Steps for Risk Reduction
- Structured Data Management: Internal policies for data classification and finding personal data, trade secrets, and their common areas should be introduced by organizations. Setting access permissions by the principle of "need to know" is very important. You should put how long you will keep these kinds of data separately to protect your trade secrets when following deletion obligations.19
- Strengthening Confidentiality Through Contracts: It is necessary to create solid NDAs and confidentiality agreements for all people and companies involved. Both of these should make clear the meaning of trade secrets and what it means to handle private information in trade secrets to comply with both DPDP and IP regulations. By offering learning and exit interviews, these are reinforced further. In the Indian legal system, the strongest contractual agreements are used to stop or respond to breaches through injunctions or compensation, making them a central first defense.20
- Data Anonymization Techniques: Leverage anonymization, pseudonymization, and aggregation to protect personal data while retaining analytical value for AI models and research. Techniques like data masking or synthetic data can safeguard trade secrets by fulfilling DPDP erasure/minimization, though it may limit personalization.21
- Policy Advocacy for a Clarifying Amendment or Rules under DPDP: Taking part in government processes and DPBI activities is necessary to ensure clear subordinate laws solve the conflict between trade secrets and data privacy. Both the balancing rules similar to GDPR and the quick approval of the Protection of Trade Secrets Bill, 2024 should be supported by businesses. To ensure a stable environment for new ideas, being proactive with regulations is very important. Because of the new DPDP Act and the proposed Bill on Trade Secrets, companies must adjust their compliance strategies often. Agile laws and systems, supported by dedicated specialists, allow organizations to watch, modify policies, and adopt new technologies frequently. If firms rely on a static approach, they may face more dangers and a delay in complying with regulations.22
- Use Technology and Checks to Protect Information: Use tools like strong passwords, two-step verification, and secure networks (VPNs) to keep information safe. Clearly label any confidential documents or emails so everyone knows they are private. Keep track of who accesses sensitive information and check regularly for any unauthorized use. Make sure to remove access rights when someone leaves the company. Avoid marking too much information as secret because it can cause confusion and make people less careful.23
VI. Policy Recommendations
There should be clear rules that resolve the difference between what a data principal can do with their data and what is protected as a trade secret, which should be issued by the government and DPBI. The guidance ought to give data fiduciaries some practical options to address these concerns when enterprise trade secrets, including personal data, are subject to such requests. Having such rules would limit confusion, provide a clear direction for courts, and ensure that decisions aren't left to arbitrators.
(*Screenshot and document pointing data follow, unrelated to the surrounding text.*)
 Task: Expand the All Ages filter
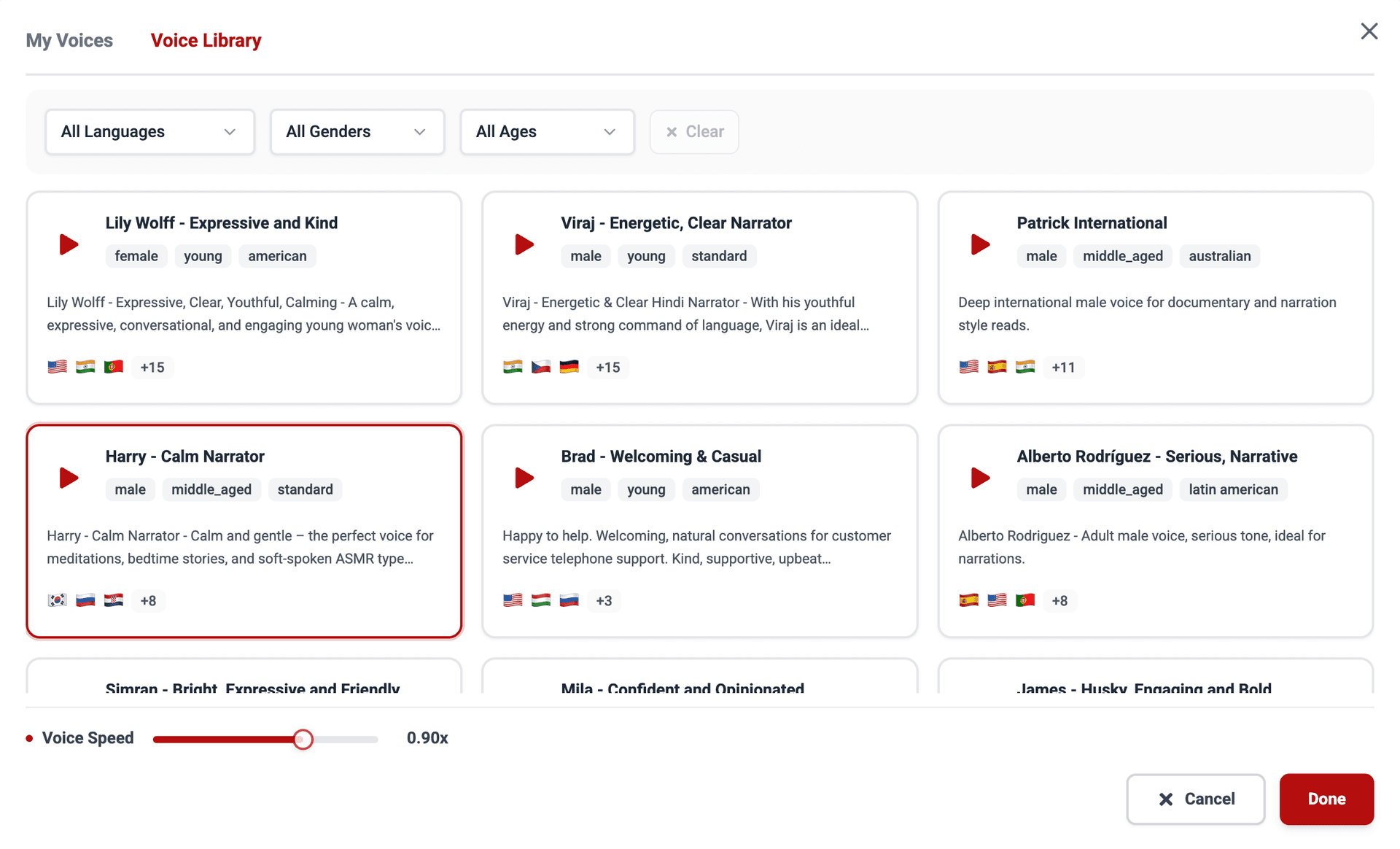[x=546, y=132]
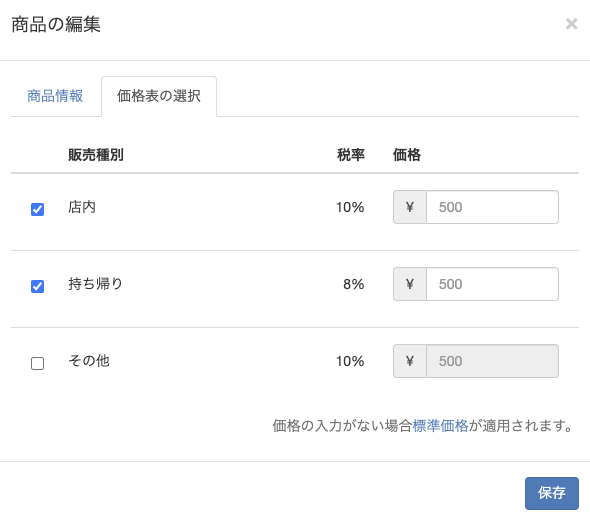Click the 税率 column header
Screen dimensions: 590x522
tap(351, 155)
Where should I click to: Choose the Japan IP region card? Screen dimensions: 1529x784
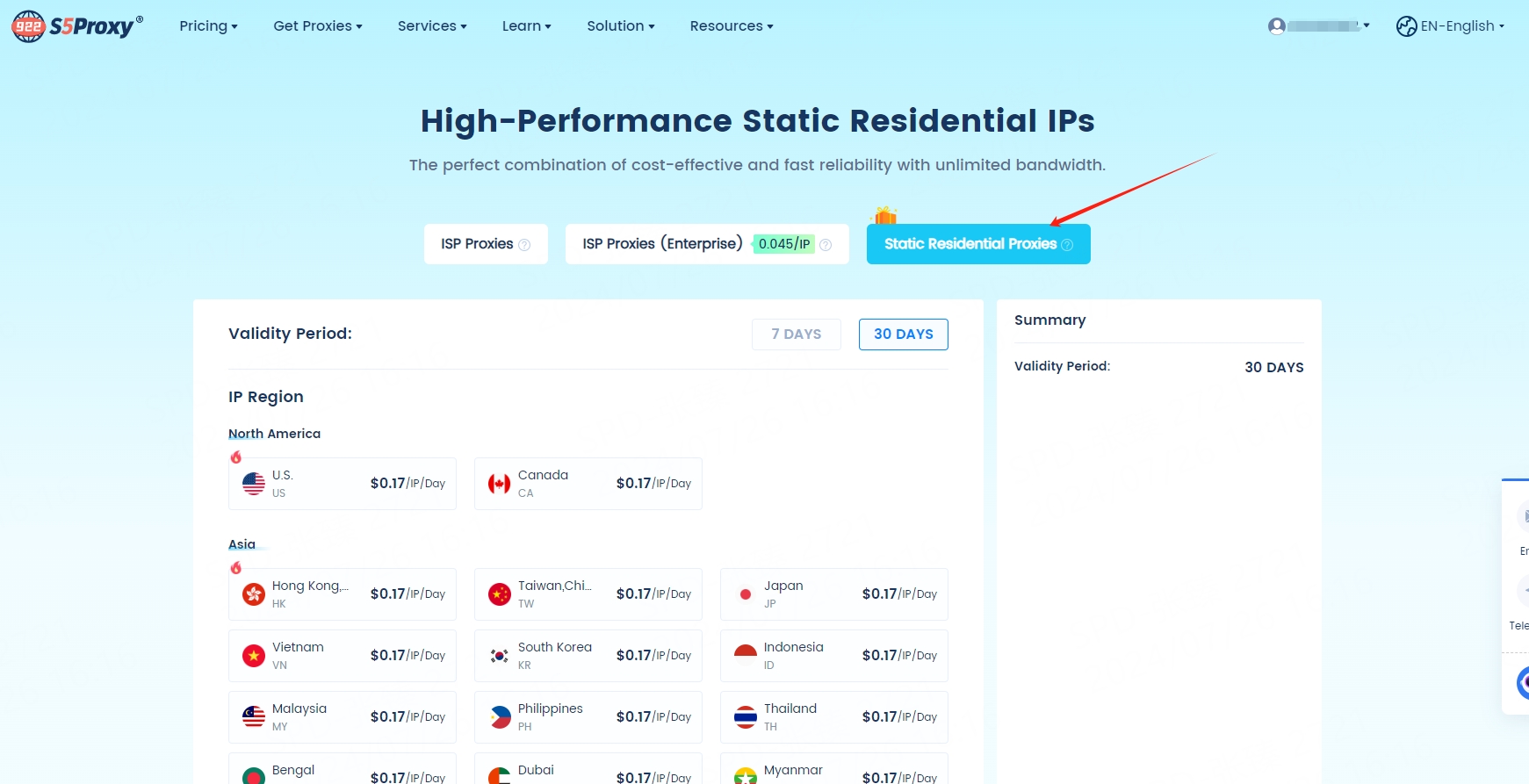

Because there are rapid developments in AI, the legislation needs to be able to adapt and be re-examined occasionally to support both progress and people's rights.
India should align its DPDP framework with international principles. As a TRIPS Agreement signatory, India is obligated to protect undisclosed information. Future DPDP rules should integrate with this IP framework to avoid undermining international commitments. Adopting GDPR's balancing language (Article 15(4) and Recital 63) or principles allowing proportionality tests for data disclosure, where it disproportionately harms a legitimate trade secret, would be beneficial. The approach in the U.S. (DTSA and state privacy laws), as well as the APEC Privacy Framework, are helpful in this effort. Aligning with international best practices will enhance India's appeal for foreign direct investment and foster innovation. Since there is current confusion, leading companies and up-and-coming Indian startups avoid making major investments in data-focused research.
The DPBI should consult extensively with industry members, law specialists, advocates for privacy, and technology professionals. Teamwork in this process will help find balanced and practical answers. It is urgent to explain under Section 7(i) what constitutes a legitimate use of trade secrets compared to the rights of data principals. Both checking for compliance and explaining legislation from the state are tasks handled by the DPBI. Mistakes in passing laws can result in courts making decisions based on older related court cases which confuses businesses. Compliance with all necessary laws would smooth out many business issues for organizations.
VII. Conclusion
A major problem is ensuring that both individual information and business secrets are safeguarded when Privacy Law and the Investigatory Powers Act interact. Although individuals have rights under the DPDP Act, these generally cannot conflict with a company's duty to protect its trade secrets. Whenever there is no clear law on the subject, companies may be unclear about their duties when dealing with these requests. Creating explicit exceptions or a balance system, for example, as found in the GDPR, can fix this problem. Furthermore, making trade secret protection part of Indian law would bring definition and keep India up to date with the practices followed worldwide. Because sectors such as AI and healthcare heavily depend on data, India has to make sure that privacy is always part of new developments. Comparable regulations strengthen privacy and give firms a chance to succeed in the quickly advancing digital market. If India wants to be a major center for technological and innovative work, managing privacy laws and trade secrets will benefit individuals and corporations.
Footnotes
1. Jake Frankenfield, 'Trade Secret' (Investopedia, 31 January 2023) https://www.investopedia.com/terms/t/trade-secret.asp accessed 23 May 2025.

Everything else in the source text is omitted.